=== WORK TO COMPLETE ===
Could you copy every line of the data that contains the word "agent"?

Stored data:
******************************

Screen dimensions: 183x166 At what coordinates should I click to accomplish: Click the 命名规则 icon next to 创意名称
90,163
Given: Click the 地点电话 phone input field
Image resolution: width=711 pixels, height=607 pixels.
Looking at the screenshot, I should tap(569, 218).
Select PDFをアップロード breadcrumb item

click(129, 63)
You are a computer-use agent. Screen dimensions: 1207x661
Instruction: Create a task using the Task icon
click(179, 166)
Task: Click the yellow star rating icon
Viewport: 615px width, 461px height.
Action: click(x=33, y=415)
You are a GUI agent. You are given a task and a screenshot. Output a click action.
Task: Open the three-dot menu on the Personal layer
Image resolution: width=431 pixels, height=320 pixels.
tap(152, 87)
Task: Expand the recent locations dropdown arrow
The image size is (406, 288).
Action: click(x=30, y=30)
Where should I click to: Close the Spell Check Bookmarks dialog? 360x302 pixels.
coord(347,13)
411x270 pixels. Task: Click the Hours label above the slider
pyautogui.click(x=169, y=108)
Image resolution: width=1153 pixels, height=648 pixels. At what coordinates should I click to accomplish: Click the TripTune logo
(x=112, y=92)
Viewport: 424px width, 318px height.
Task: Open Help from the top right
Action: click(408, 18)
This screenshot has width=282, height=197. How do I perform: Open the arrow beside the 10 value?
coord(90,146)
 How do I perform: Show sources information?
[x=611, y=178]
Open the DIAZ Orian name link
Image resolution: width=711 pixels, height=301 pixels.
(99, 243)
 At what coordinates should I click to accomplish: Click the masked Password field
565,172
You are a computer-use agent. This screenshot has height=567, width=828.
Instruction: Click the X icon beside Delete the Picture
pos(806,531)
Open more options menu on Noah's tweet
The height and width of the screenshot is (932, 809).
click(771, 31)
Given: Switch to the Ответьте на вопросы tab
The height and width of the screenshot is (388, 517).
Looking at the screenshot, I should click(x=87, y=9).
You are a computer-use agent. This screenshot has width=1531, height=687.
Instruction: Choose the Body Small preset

******************************

=== RESULT FOR THIS EXERCISE ===
You are a computer-use agent. Screen dimensions: 1207x661
You are a GUI agent. You are given a task and a screenshot. Output a click action.
You are a computer-use agent. This screenshot has height=567, width=828.
You are a computer-use agent. This screenshot has width=1531, height=687.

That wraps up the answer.